(Deine Anweisungen)
Gib die Zeilen von der Zeile mit „Identify the location of repost-icon.“ bis zur Zeile mit „at (607, 98).“, beide eingeschlossen, wortgetreu aus.

(Bereitgestellte Datensätze)
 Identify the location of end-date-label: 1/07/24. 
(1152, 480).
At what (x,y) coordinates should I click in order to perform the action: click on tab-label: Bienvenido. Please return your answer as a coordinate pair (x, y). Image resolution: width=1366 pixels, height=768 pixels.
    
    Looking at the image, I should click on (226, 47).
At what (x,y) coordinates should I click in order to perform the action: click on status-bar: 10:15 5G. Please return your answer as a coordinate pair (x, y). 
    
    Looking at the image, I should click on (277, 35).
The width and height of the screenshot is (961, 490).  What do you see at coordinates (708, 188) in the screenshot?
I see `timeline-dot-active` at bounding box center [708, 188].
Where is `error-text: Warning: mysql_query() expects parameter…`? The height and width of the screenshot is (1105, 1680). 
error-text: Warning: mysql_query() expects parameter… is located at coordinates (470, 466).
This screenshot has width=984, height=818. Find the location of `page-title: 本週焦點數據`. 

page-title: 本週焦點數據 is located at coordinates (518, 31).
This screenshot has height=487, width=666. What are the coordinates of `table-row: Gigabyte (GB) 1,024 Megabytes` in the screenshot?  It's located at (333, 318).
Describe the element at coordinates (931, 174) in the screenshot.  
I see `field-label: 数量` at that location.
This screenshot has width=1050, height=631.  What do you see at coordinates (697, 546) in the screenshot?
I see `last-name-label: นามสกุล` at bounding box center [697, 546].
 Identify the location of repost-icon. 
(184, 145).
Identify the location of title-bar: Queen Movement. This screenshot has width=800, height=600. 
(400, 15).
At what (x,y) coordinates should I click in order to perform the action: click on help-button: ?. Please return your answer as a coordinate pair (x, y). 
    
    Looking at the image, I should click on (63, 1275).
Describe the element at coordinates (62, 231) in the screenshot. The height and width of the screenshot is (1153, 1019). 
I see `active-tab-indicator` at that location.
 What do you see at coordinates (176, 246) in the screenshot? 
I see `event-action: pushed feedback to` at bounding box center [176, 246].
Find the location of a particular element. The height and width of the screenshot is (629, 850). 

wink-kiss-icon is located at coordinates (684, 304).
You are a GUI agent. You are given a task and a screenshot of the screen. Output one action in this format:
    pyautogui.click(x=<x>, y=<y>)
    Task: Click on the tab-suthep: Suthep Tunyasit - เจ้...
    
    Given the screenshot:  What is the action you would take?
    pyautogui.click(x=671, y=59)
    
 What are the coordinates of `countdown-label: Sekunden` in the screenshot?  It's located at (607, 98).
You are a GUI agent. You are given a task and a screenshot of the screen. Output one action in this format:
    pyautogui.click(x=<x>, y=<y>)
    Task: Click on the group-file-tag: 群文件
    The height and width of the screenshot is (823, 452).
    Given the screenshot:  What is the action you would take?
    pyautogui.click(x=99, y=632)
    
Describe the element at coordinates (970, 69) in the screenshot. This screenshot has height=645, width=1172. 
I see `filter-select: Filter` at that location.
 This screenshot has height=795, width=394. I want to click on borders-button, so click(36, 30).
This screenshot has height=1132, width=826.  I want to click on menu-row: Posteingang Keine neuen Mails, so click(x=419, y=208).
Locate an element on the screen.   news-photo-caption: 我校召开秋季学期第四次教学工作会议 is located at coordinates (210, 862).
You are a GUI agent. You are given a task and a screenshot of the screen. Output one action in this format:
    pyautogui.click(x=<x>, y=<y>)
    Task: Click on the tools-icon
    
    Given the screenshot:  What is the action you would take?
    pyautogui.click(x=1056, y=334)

(Antwort)
 Identify the location of repost-icon. 
(184, 145).
Identify the location of title-bar: Queen Movement. This screenshot has width=800, height=600. 
(400, 15).
At what (x,y) coordinates should I click in order to perform the action: click on help-button: ?. Please return your answer as a coordinate pair (x, y). 
    
    Looking at the image, I should click on (63, 1275).
Describe the element at coordinates (62, 231) in the screenshot. The height and width of the screenshot is (1153, 1019). 
I see `active-tab-indicator` at that location.
 What do you see at coordinates (176, 246) in the screenshot? 
I see `event-action: pushed feedback to` at bounding box center [176, 246].
Find the location of a particular element. The height and width of the screenshot is (629, 850). 

wink-kiss-icon is located at coordinates (684, 304).
You are a GUI agent. You are given a task and a screenshot of the screen. Output one action in this format:
    pyautogui.click(x=<x>, y=<y>)
    Task: Click on the tab-suthep: Suthep Tunyasit - เจ้...
    
    Given the screenshot:  What is the action you would take?
    pyautogui.click(x=671, y=59)
    
 What are the coordinates of `countdown-label: Sekunden` in the screenshot?  It's located at (607, 98).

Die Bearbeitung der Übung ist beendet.